TASK DESCRIPTION: Please turn the entries below into a numbered list, leaving out any blank lines.

EXERCISE INPUTS:
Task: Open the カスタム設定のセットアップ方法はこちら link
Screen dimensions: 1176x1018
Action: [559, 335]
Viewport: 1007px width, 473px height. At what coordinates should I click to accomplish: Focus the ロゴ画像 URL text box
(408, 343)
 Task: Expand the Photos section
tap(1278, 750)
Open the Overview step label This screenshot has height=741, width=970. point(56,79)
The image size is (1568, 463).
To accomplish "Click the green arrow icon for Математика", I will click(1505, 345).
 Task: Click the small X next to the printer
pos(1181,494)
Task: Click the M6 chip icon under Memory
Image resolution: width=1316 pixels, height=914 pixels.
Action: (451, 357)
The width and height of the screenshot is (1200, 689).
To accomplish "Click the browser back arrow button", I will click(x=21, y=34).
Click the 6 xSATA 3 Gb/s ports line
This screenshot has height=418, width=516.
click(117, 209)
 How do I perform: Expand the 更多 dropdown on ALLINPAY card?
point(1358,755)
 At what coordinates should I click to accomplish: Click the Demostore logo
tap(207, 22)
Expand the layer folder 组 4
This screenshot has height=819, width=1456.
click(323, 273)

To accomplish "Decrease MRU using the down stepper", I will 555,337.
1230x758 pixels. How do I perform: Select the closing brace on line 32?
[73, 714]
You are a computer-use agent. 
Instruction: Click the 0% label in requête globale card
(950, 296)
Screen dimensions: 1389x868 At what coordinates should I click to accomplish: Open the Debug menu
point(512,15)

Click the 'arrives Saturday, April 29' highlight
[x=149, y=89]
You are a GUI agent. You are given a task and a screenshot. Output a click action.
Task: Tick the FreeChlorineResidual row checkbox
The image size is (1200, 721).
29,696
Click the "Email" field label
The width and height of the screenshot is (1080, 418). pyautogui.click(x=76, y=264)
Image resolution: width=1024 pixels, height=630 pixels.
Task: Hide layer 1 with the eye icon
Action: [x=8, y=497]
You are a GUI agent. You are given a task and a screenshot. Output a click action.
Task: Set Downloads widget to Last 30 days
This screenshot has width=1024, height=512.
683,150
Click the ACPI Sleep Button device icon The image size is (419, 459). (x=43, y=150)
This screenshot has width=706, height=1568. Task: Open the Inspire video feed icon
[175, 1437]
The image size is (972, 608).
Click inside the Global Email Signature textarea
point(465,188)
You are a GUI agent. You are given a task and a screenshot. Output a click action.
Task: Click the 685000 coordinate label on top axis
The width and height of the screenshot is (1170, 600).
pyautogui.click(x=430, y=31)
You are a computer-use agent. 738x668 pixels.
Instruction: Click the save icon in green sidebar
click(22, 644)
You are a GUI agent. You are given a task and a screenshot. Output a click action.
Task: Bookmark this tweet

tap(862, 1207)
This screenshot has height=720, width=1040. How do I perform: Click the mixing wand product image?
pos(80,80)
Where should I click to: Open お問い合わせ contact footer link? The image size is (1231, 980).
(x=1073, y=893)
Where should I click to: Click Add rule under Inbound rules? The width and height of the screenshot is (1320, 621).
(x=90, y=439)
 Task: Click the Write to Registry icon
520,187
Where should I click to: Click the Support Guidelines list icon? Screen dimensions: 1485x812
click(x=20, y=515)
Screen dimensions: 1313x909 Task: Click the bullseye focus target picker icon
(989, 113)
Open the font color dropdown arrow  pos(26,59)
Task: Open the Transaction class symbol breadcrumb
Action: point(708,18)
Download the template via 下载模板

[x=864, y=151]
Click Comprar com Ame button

REPLY:
1. Task: Open the カスタム設定のセットアップ方法はこちら link
2. Screen dimensions: 1176x1018
3. Action: [559, 335]
4. Viewport: 1007px width, 473px height. At what coordinates should I click to accomplish: Focus the ロゴ画像 URL text box
5. (408, 343)
6.  Task: Expand the Photos section
7. tap(1278, 750)
8. Open the Overview step label This screenshot has height=741, width=970. point(56,79)
9. The image size is (1568, 463).
10. To accomplish "Click the green arrow icon for Математика", I will click(1505, 345).
11.  Task: Click the small X next to the printer
12. pos(1181,494)
13. Task: Click the M6 chip icon under Memory
14. Image resolution: width=1316 pixels, height=914 pixels.
15. Action: (451, 357)
16. The width and height of the screenshot is (1200, 689).
17. To accomplish "Click the browser back arrow button", I will click(x=21, y=34).
18. Click the 6 xSATA 3 Gb/s ports line
19. This screenshot has height=418, width=516.
20. click(117, 209)
21.  How do I perform: Expand the 更多 dropdown on ALLINPAY card?
22. point(1358,755)
23.  At what coordinates should I click to accomplish: Click the Demostore logo
24. tap(207, 22)
25. Expand the layer folder 组 4
26. This screenshot has height=819, width=1456.
27. click(323, 273)
28. To accomplish "Decrease MRU using the down stepper", I will 555,337.
29. 1230x758 pixels. How do I perform: Select the closing brace on line 32?
30. [73, 714]
31. You are a computer-use agent. 
32. Instruction: Click the 0% label in requête globale card
33. (950, 296)
34. Screen dimensions: 1389x868 At what coordinates should I click to accomplish: Open the Debug menu
35. point(512,15)
36. Click the 'arrives Saturday, April 29' highlight
37. [x=149, y=89]
38. You are a GUI agent. You are given a task and a screenshot. Output a click action.
39. Task: Tick the FreeChlorineResidual row checkbox
40. The image size is (1200, 721).
41. 29,696
42. Click the "Email" field label
43. The width and height of the screenshot is (1080, 418). pyautogui.click(x=76, y=264)
44. Image resolution: width=1024 pixels, height=630 pixels.
45. Task: Hide layer 1 with the eye icon
46. Action: [x=8, y=497]
47. You are a GUI agent. You are given a task and a screenshot. Output a click action.
48. Task: Set Downloads widget to Last 30 days
49. This screenshot has width=1024, height=512.
50. 683,150
51. Click the ACPI Sleep Button device icon The image size is (419, 459). (x=43, y=150)
52. This screenshot has width=706, height=1568. Task: Open the Inspire video feed icon
53. [175, 1437]
54. The image size is (972, 608).
55. Click inside the Global Email Signature textarea
56. point(465,188)
57. You are a GUI agent. You are given a task and a screenshot. Output a click action.
58. Task: Click the 685000 coordinate label on top axis
59. The width and height of the screenshot is (1170, 600).
60. pyautogui.click(x=430, y=31)
61. You are a computer-use agent. 738x668 pixels.
62. Instruction: Click the save icon in green sidebar
63. click(22, 644)
64. You are a GUI agent. You are given a task and a screenshot. Output a click action.
65. Task: Bookmark this tweet
66. tap(862, 1207)
67. This screenshot has height=720, width=1040. How do I perform: Click the mixing wand product image?
68. pos(80,80)
69. Where should I click to: Open お問い合わせ contact footer link? The image size is (1231, 980).
70. (x=1073, y=893)
71. Where should I click to: Click Add rule under Inbound rules? The width and height of the screenshot is (1320, 621).
72. (x=90, y=439)
73.  Task: Click the Write to Registry icon
74. 520,187
75. Where should I click to: Click the Support Guidelines list icon? Screen dimensions: 1485x812
76. click(x=20, y=515)
77. Screen dimensions: 1313x909 Task: Click the bullseye focus target picker icon
78. (989, 113)
79. Open the font color dropdown arrow  pos(26,59)
80. Task: Open the Transaction class symbol breadcrumb
81. Action: point(708,18)
82. Download the template via 下载模板
83. [x=864, y=151]
84. Click Comprar com Ame button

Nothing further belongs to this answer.